Le dernier sellier de la Marina Alta

Juan Carlos Ivars, de Xaló

La sellerie est l’art de travailler divers articles de cuir ou de sellerie pour les chevaux. Fabrication ou aménagement de selles, couvertures, tapis de selle et sellerie, boucles, harnais, mors, brides et tout ce qui a trait au monde du cheval. Des matériaux tels que le cuir, les peaux et le cuir tanné, le tissu, la toile, les fils de couleur et la laine grasse – appelée laine peignée – sont généralement utilisés pour fabriquer les harnais ou les dessins sur les selles ou la sellerie. Un commerce totalement artisanal dans une région où l’on trouve beaucoup d’amateurs de trait, et d’équitation en général.

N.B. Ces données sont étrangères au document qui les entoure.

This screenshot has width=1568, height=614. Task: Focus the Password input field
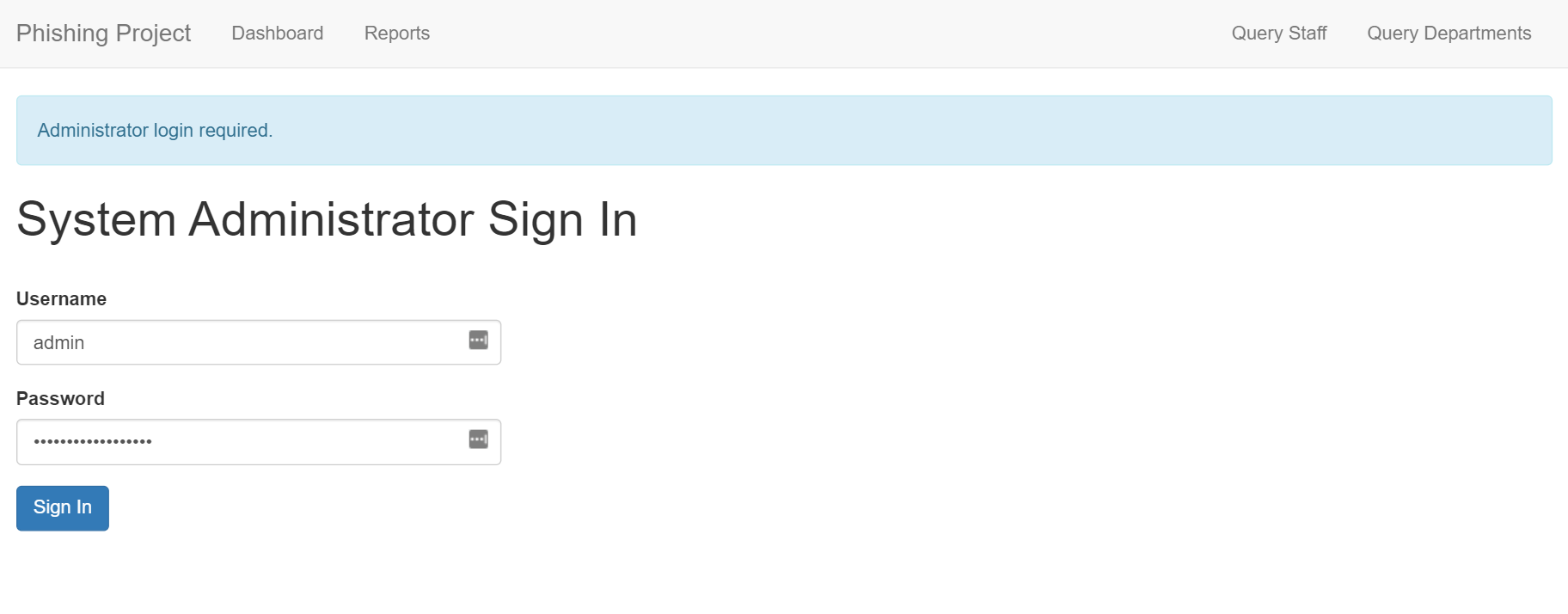(x=259, y=442)
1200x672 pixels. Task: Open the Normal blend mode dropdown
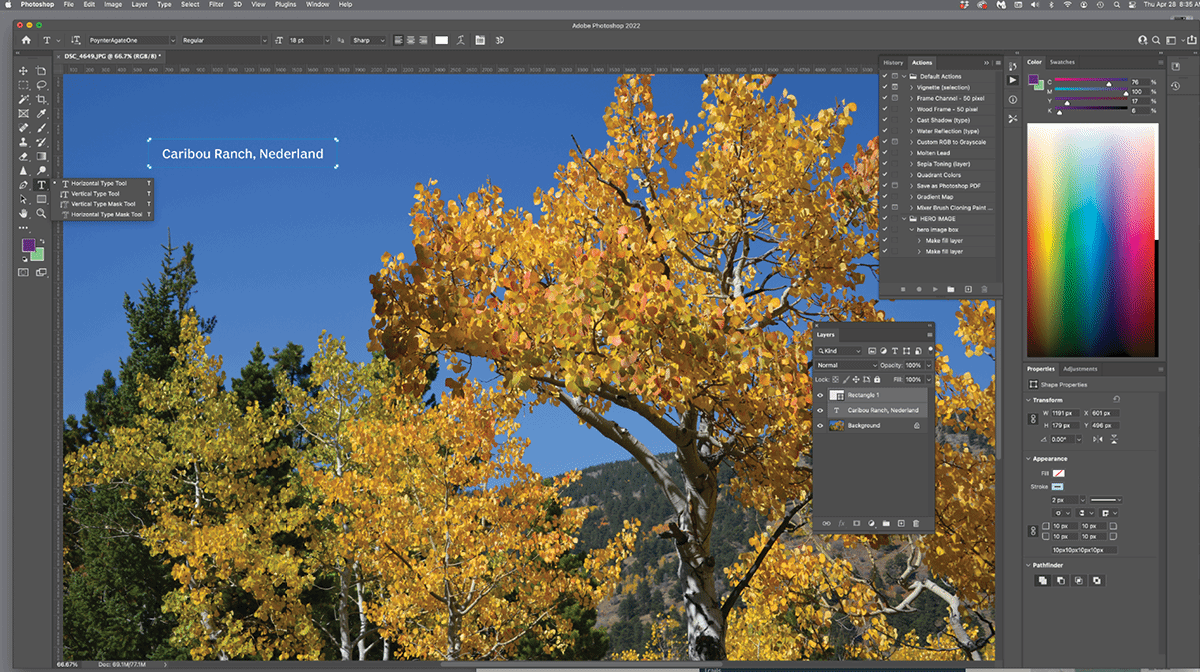point(846,365)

Le dernier sellier de la Marina Alta – et le seul, selon son témoignage – est Juan Carlos Ivars, de Xaló. Des mains expertes mais jeunes car il a à peine 20 ans. Son amour des chevaux et son respect pour l’artisanat traditionnel lui ont fait découvrir le monde de la sellerie. C’est aussi dans son ADN car son arrière-grand-père, Juan El Pelat, était un marchand de mules bien connu. Son père a toujours eu des animaux et il est en contact avec eux depuis qu’il est enfant. « J’ai commencé à réparer ma propre sellerie mais, petit à petit, les gens m’ont apporté des choses à réparer et maintenant je travaille beaucoup », dit-il. Il a beaucoup appris d’Elena Ivars Ausina, une cordonnière basé à Benissa, en raison de sa maîtrise du cuir, des fourrures et d’autres produits. En fait, il a formé un partenariat avec elle pour développer l’atelier d’artisanat. « Elle en sait beaucoup sur le cuir et la façon de travailler la matière et je comprends les chevaux. Nous avons fait un mélange pour essayer de servir le client aussi bien que possible », dit-il.

C’est un travail qui demande de la patience, de la tranquillité et de nombreuses heures de dévouement et d’apprentissage « parce qu’il faut soigner les détails au maximum pour qu’il n’y ait aucune défaillance d’aucune sorte », dit Ivars. Tout, de la découpe des pièces à leur couture, en passant par leur rivetage et leur cloutage, est réalisé à la main, sans l’intervention d’aucune machine. « J’essaie de rechercher la perfection, pour ainsi dire », ajoute-t-il.

Dans son cas, le métier de sellier est également empreint d’émotion « parce que je n’aime pas voir un vieux métier se perdre. Tout ce qui est fait à la main, je l’aime et il est nécessaire de le conserver », souligne Ivars. C’est pourquoi, bien qu’il soit trop tôt pour y penser, il aimerait que ses enfants et petits-enfants poursuivent son œuvre. Parce que tradition et jeunesse peuvent aller de pair et qu’il en est un bon exemple.